(EXERCISE DETAILS):
In the passage below on electronic devices and the environment, rewrite the paragraph beginning "While the electronics industry has taken several steps" as a short bulleted list that keeps its main facts.

Today, more and more people around the world rely on laptops, phones and tablets as an essential part of their everyday lives. However, the rate at which they purchase and discard these devices is having a serious impact on our planet.
There is an increasing demand for greener, longer-lasting electronic devices, and the industry has shown progress is possible. When companies apply their know-how and innovative spirit, change can happen, from increasing the energy efficiency of our devices to progressively eliminating the hazardous substances contained in them.
While the electronics industry has taken several steps in the right direction, crucial and growing problems remain. The massive quantity of dirty energy used in the manufacture of electronics – mainly by suppliers in East Asia – has not yet been properly addressed. While the elimination of the worst hazardous substances from products by leading electronics brands can be judged as a partial success, many major companies are still lagging behind. Large quantities of hazardous PVC are still used in electric cables for PCs and TVs in particular. These dangerous substances will remain in discarded e-waste for many years.

(INFORMATION GIVEN):

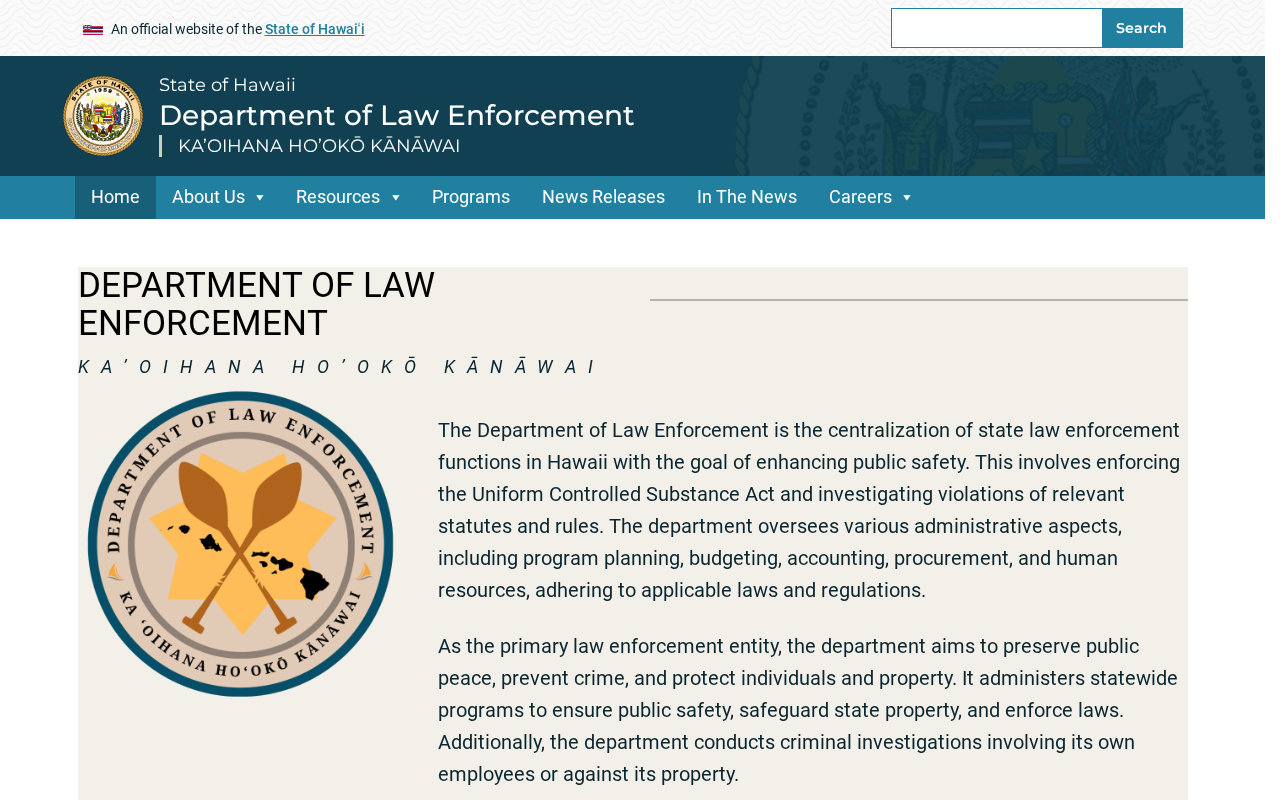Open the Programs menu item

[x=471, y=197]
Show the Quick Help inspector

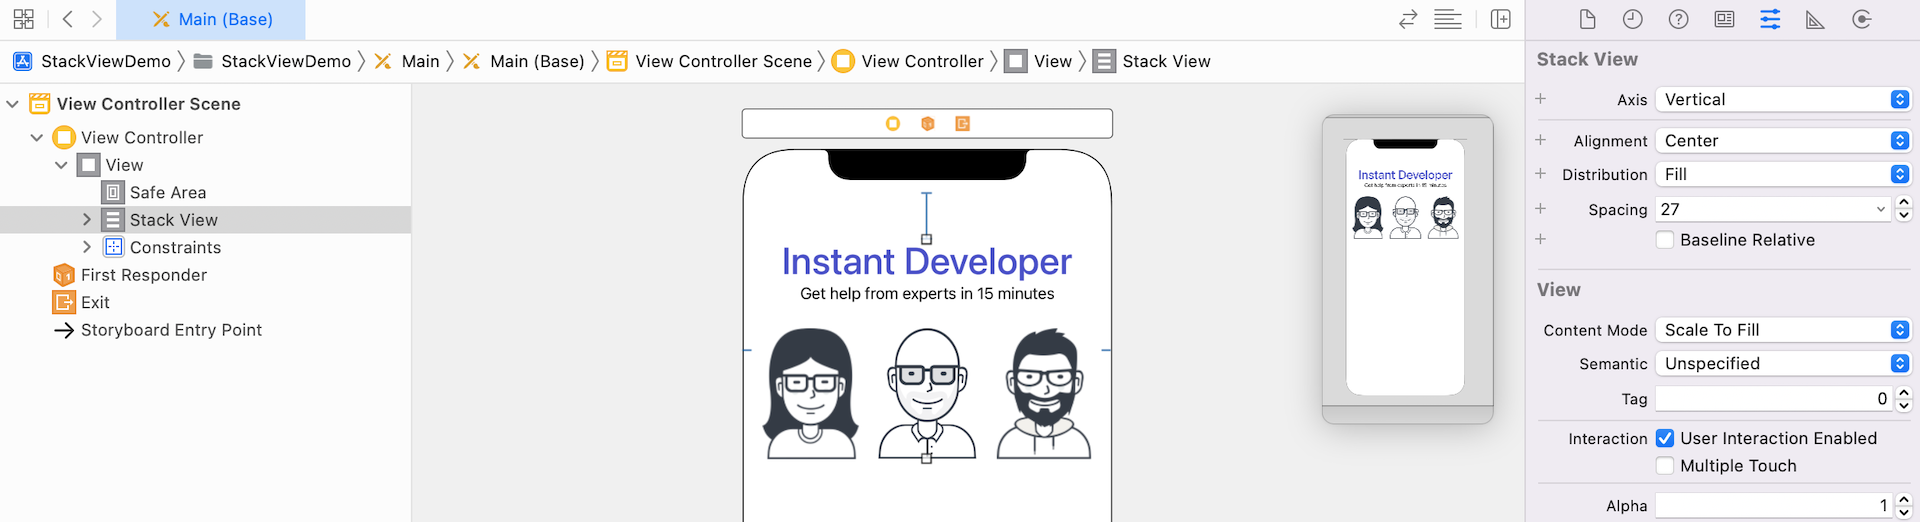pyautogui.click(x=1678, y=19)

==

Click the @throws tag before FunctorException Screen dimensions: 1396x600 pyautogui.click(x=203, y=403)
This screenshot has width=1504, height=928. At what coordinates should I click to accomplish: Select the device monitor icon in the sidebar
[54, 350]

...

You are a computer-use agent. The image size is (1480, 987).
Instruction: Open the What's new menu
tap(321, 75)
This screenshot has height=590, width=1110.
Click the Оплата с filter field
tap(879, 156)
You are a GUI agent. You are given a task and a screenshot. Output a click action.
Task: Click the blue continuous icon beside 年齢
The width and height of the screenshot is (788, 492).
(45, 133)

(RESULT OF THIS TASK):
- The electronics industry has made some progress, but serious and growing problems remain.
- The large amount of dirty energy used to make electronics, mostly by suppliers in East Asia, has not been properly addressed.
- Leading brands have partly succeeded in removing the worst hazardous substances from products, but many major companies still lag behind.
- Much hazardous PVC is still used, especially in electric cables for PCs and TVs.
- These dangerous substances will stay in discarded e-waste for many years.